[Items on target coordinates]

** BEGIN **

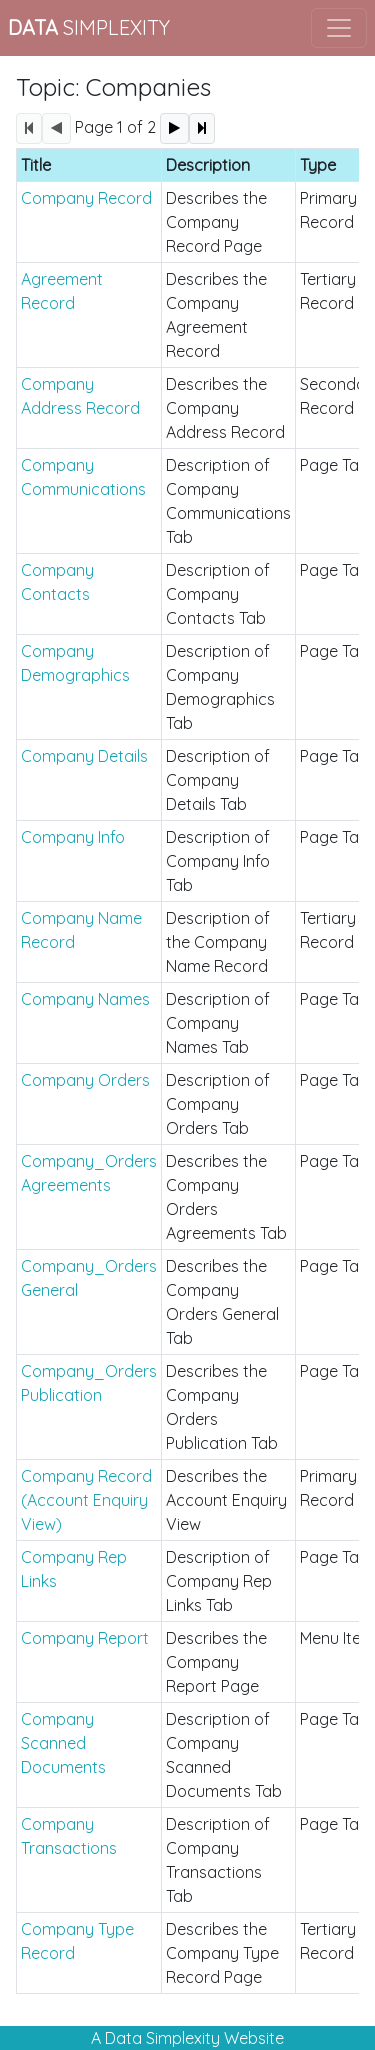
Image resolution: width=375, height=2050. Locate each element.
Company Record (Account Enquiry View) (86, 1500)
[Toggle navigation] (339, 28)
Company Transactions (69, 1836)
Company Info (73, 837)
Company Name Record (81, 930)
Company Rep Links (74, 1569)
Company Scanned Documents (63, 1743)
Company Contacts (57, 582)
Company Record (86, 198)
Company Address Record (80, 396)
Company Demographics (75, 663)
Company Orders (85, 1080)
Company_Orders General (89, 1278)
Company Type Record (77, 1941)
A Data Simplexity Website (187, 2038)
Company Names (85, 999)
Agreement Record (62, 291)
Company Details (84, 756)
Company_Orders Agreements (89, 1173)
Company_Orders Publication (89, 1383)
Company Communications (83, 477)
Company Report (85, 1638)
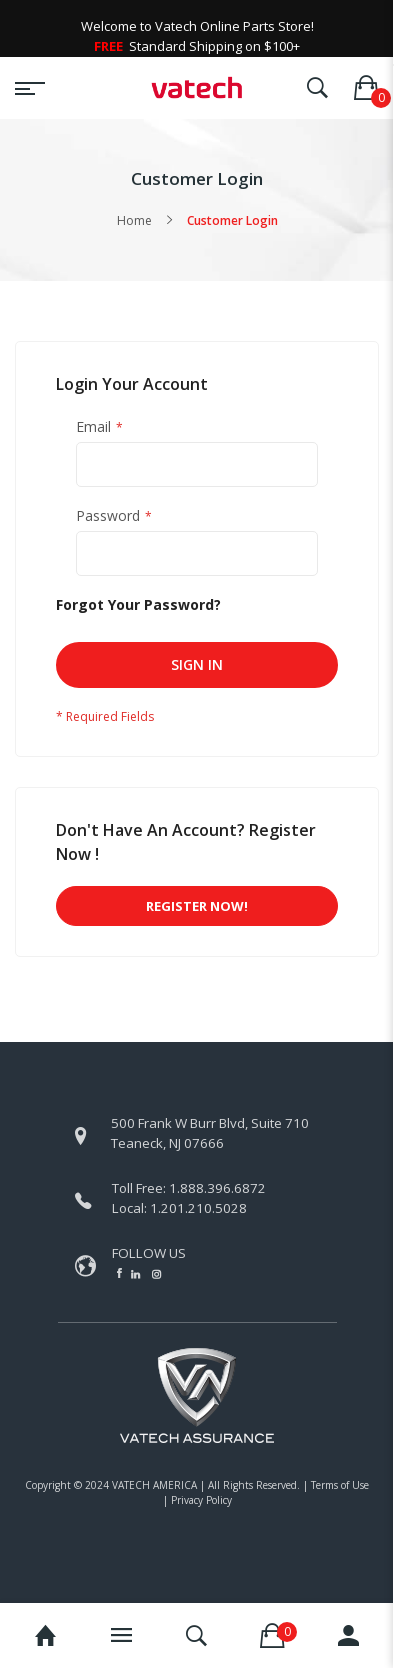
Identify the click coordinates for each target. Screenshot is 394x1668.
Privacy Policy (201, 1500)
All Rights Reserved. (254, 1485)
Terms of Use (340, 1485)
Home (134, 220)
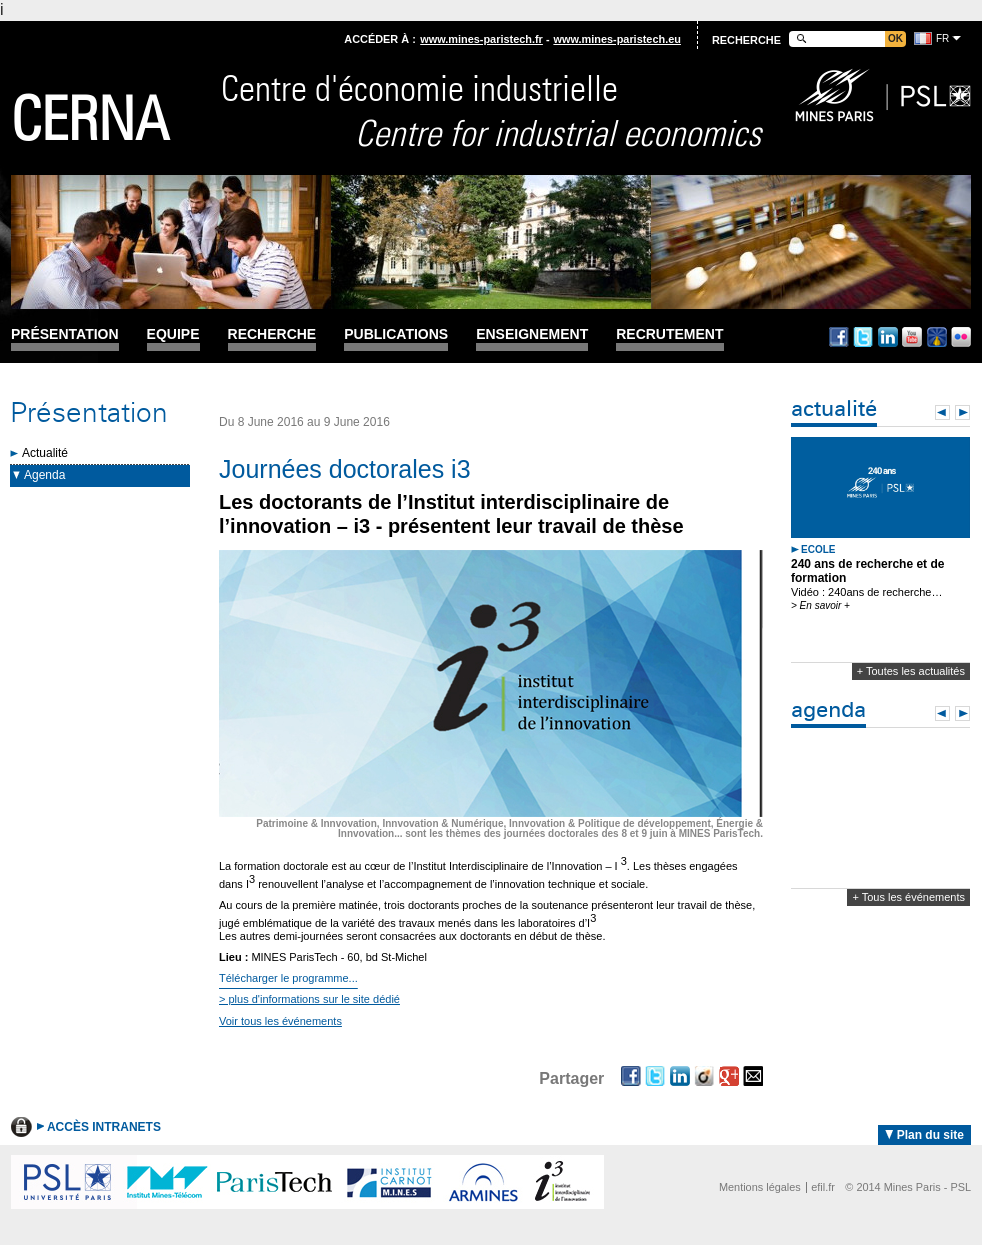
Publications (396, 334)
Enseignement (532, 334)
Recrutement (669, 334)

** END **

Objective:
Give every line of the items above as a JSON list of strings, one string per line, with blank lines skipped. Leave the pictures out.

Task response:
[
  "Image resolution: width=375, height=2050. Locate each element.",
  "Company Record (Account Enquiry View) (86, 1500)",
  "[Toggle navigation] (339, 28)",
  "Company Transactions (69, 1836)",
  "Company Info (73, 837)",
  "Company Name Record (81, 930)",
  "Company Rep Links (74, 1569)",
  "Company Scanned Documents (63, 1743)",
  "Company Contacts (57, 582)",
  "Company Record (86, 198)",
  "Company Address Record (80, 396)",
  "Company Demographics (75, 663)",
  "Company Orders (85, 1080)",
  "Company_Orders General (89, 1278)",
  "Company Type Record (77, 1941)",
  "A Data Simplexity Website (187, 2038)",
  "Company Names (85, 999)",
  "Agreement Record (62, 291)",
  "Company Details (84, 756)",
  "Company_Orders Agreements (89, 1173)",
  "Company_Orders Publication (89, 1383)",
  "Company Communications (83, 477)",
  "Company Report (85, 1638)",
  "Identify the click coordinates for each target. Screenshot is 394x1668.",
  "Privacy Policy (201, 1500)",
  "All Rights Reserved. (254, 1485)",
  "Terms of Use (340, 1485)",
  "Home (134, 220)",
  "Publications (396, 334)",
  "Enseignement (532, 334)",
  "Recrutement (669, 334)"
]